If you've been using Threads, Meta's rival to X/Twitter, you might have noticed something different from your other socials. Unlike Instagram and Facebook, which pepper your feeds with ads, Threads doesn't. Wouldn't it be great if all your social networks were like that?
According to the NYT, Meta is considering offering a similar ad-free experience on Facebook and Instagram, for a price.
According to the NYT [paywall], Meta is considering paid, ad-free subscriptions in Europe and possibly more widely in order to quell concerns over data privacy, something EU regulators take very seriously. Irish regulators have already fined the company $1.3 billion for breaking EU data protection laws, and Meta has considered multiple options including making targeted advertising opt-in rather than opt-out.

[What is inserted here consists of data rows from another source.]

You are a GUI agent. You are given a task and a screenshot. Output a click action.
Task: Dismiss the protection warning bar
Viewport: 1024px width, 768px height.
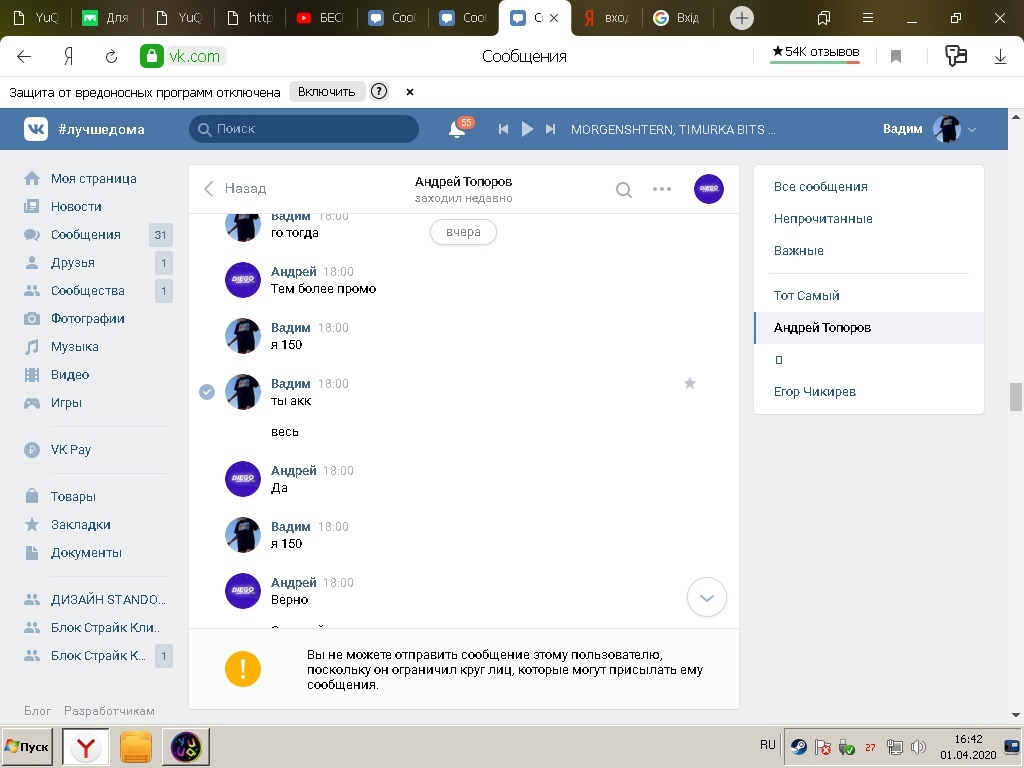coord(410,91)
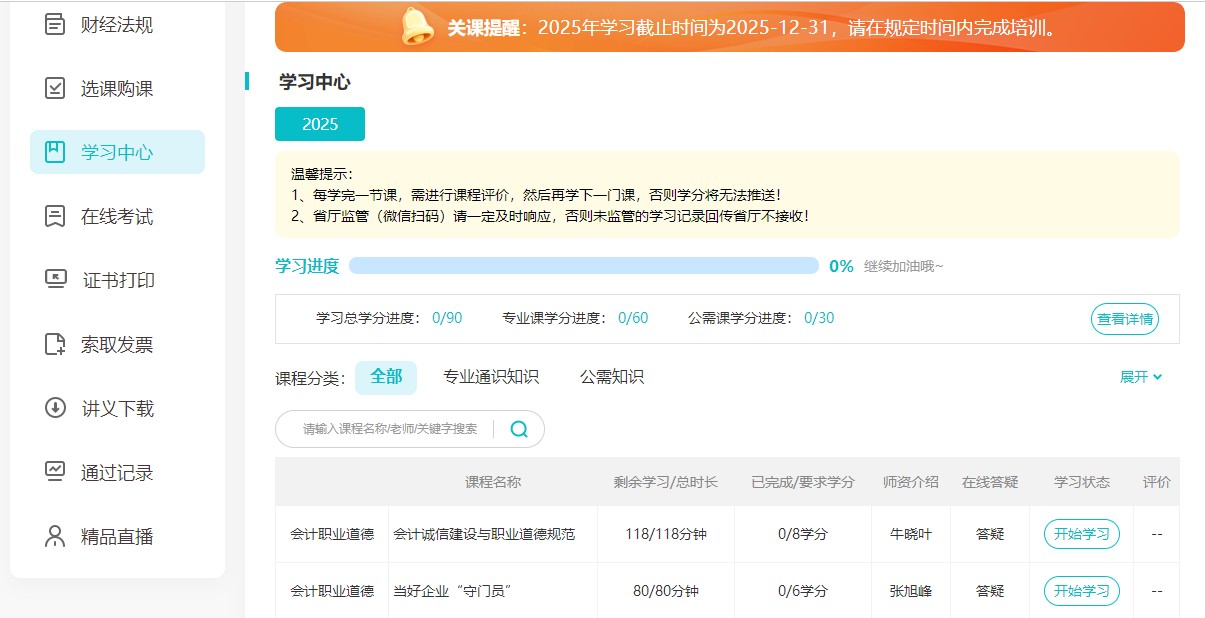Image resolution: width=1205 pixels, height=618 pixels.
Task: Select the 公需知识 category tab
Action: pyautogui.click(x=611, y=377)
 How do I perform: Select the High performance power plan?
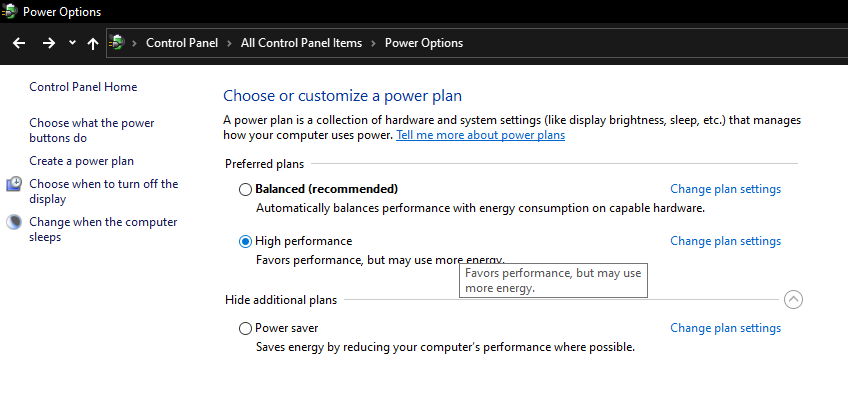(x=246, y=241)
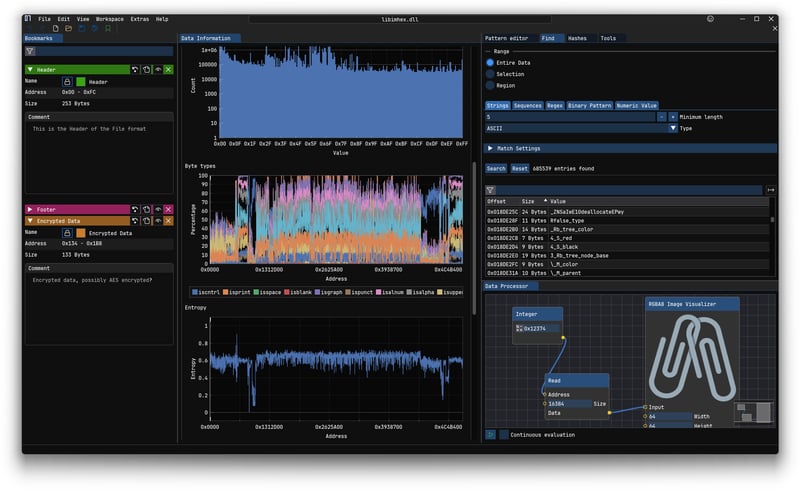Jump to the Encrypted Data bookmark region

pos(134,220)
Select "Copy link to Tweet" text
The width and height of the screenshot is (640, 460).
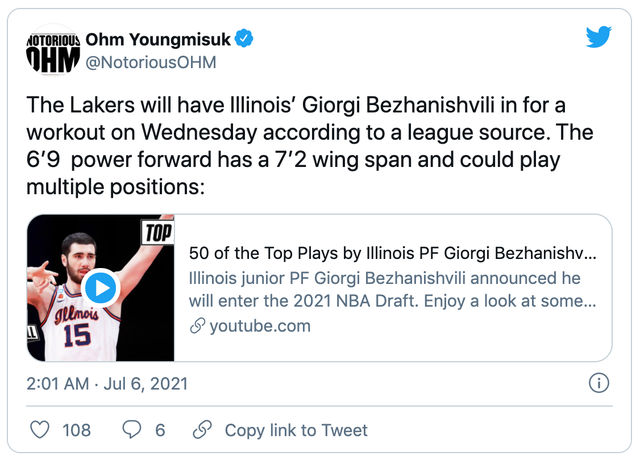(296, 430)

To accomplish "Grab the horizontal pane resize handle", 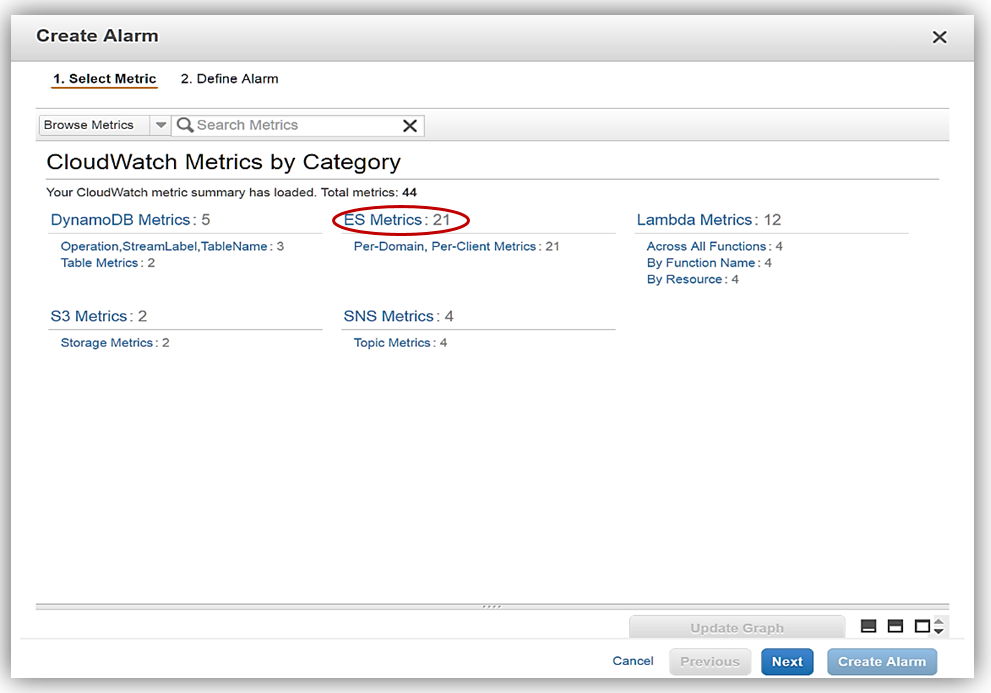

EU privacy laws are also the main reason Threads isn't currently available in Europe: UK users can only get the app because the UK is no longer a member of the European Union. Its current ad-free status is strictly temporary.
Meta may not go ahead with a paid ad-free service, but if it does you might find that when it launches, the free versions of Facebook and Instagram get noticeably more ad-packed. For a frightening vision of the free-socials future, check out today's Twitter, AKA X.
When free services aren't worth the money
When you have a free service and a paid one, there are two ways to get people to go for the latter: you can make the paid service a lot better, or you can make the free version much worse. I'd argue that on Twitter, the latter option is the preferred one.
Leaving aside the wider context of Musk's ownership and focusing just on the user experience, it's fair to say that Twitter has gone from bad to worse. Ads are thrown in with gay abandon pretty much everywhere, and the For You feed appears to be undergoing yet another algorithm change to saturate your feed with pretty much anything other than the content you want to see.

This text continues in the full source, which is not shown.